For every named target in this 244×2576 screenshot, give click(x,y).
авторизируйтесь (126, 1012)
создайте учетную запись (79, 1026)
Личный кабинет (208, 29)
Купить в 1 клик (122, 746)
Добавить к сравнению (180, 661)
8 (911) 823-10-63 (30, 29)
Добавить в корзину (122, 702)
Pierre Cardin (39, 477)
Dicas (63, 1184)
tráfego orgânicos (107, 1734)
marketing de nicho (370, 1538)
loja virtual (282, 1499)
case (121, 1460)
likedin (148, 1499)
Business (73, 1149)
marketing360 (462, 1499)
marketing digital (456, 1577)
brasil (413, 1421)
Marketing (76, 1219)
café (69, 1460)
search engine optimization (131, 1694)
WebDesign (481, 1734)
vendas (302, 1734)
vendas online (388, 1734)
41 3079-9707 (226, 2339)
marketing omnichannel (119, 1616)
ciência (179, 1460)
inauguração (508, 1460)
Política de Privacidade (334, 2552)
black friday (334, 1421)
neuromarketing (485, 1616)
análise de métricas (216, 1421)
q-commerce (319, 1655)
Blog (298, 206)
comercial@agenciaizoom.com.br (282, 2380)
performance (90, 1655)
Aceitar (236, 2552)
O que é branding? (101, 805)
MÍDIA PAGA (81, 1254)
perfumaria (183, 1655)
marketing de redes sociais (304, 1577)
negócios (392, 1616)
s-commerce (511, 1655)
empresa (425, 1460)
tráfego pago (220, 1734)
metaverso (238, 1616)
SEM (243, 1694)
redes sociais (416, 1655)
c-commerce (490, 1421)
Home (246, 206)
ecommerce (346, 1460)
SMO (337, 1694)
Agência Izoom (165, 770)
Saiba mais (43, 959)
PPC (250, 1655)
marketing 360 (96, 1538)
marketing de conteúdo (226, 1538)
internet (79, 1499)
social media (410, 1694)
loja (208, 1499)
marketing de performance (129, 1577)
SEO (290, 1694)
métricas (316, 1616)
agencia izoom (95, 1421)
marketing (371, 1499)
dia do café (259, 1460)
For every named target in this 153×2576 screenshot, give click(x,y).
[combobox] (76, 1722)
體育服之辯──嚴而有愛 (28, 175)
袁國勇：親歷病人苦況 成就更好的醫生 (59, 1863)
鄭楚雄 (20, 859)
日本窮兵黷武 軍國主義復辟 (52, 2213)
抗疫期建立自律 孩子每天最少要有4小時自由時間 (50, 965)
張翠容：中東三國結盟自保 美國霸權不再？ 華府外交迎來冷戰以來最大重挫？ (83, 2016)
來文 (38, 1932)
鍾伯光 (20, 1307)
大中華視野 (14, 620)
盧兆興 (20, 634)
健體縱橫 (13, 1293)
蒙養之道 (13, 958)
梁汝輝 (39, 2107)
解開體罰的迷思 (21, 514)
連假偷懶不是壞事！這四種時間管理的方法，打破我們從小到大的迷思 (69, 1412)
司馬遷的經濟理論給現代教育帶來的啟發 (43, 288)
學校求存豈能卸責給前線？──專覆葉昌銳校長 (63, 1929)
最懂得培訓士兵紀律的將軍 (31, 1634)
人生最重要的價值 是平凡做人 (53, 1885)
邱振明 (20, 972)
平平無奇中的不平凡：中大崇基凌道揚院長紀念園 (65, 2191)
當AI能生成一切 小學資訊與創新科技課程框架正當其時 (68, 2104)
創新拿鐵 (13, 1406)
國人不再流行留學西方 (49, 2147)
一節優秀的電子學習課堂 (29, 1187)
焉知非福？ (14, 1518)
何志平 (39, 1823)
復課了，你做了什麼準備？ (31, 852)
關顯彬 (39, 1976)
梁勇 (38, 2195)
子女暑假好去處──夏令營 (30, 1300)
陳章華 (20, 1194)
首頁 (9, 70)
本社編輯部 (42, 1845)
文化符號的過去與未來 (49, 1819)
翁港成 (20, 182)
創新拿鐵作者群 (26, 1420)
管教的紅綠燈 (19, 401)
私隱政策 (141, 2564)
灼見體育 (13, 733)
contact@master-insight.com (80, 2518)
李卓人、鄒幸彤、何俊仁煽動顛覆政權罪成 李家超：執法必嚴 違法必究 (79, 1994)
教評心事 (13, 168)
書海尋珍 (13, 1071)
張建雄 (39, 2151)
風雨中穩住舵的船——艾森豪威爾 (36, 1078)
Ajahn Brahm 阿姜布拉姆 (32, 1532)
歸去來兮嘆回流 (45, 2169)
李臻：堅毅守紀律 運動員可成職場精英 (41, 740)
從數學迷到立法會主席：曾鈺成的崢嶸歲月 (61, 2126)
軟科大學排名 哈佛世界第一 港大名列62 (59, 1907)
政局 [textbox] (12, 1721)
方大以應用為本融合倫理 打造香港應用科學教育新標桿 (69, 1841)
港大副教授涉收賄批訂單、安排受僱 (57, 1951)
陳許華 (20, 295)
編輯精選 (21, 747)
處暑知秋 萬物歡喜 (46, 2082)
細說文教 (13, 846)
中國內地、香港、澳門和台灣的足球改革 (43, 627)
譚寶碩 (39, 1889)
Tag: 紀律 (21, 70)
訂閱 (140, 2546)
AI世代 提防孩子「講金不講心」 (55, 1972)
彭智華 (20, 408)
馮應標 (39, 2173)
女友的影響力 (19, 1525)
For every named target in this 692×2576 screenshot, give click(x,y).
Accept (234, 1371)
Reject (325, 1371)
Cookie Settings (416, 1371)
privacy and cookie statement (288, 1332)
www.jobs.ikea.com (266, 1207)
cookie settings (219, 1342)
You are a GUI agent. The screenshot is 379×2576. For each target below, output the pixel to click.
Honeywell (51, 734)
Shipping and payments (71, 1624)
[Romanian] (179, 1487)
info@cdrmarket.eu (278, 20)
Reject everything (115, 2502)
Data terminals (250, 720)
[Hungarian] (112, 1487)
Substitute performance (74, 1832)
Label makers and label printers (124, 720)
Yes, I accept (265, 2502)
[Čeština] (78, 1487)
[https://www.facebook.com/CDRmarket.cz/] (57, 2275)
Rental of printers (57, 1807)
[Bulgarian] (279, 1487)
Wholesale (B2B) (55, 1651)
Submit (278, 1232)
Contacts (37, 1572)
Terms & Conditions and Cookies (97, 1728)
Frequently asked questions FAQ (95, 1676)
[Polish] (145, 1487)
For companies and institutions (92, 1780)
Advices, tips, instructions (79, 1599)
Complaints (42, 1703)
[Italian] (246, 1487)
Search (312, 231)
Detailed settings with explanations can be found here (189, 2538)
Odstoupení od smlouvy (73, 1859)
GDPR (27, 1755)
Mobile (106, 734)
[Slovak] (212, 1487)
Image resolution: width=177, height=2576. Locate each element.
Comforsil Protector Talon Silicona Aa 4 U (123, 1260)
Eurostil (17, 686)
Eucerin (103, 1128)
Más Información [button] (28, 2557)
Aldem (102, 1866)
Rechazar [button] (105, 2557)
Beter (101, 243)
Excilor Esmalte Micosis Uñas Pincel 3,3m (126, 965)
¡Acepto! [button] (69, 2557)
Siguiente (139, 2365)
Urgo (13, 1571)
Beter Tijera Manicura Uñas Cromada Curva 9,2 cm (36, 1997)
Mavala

============================================================

» To do:
Return all lines from the data that include the string "click".

» Result below:
For every named target in this 244×2576 screenshot, give click(x,y).
For every named target in this 153×2576 screenshot, give click(x,y).
For every named target in this 692×2576 screenshot, give click(x,y).
You are a GUI agent. The screenshot is 379×2576. For each target below, output the pixel to click.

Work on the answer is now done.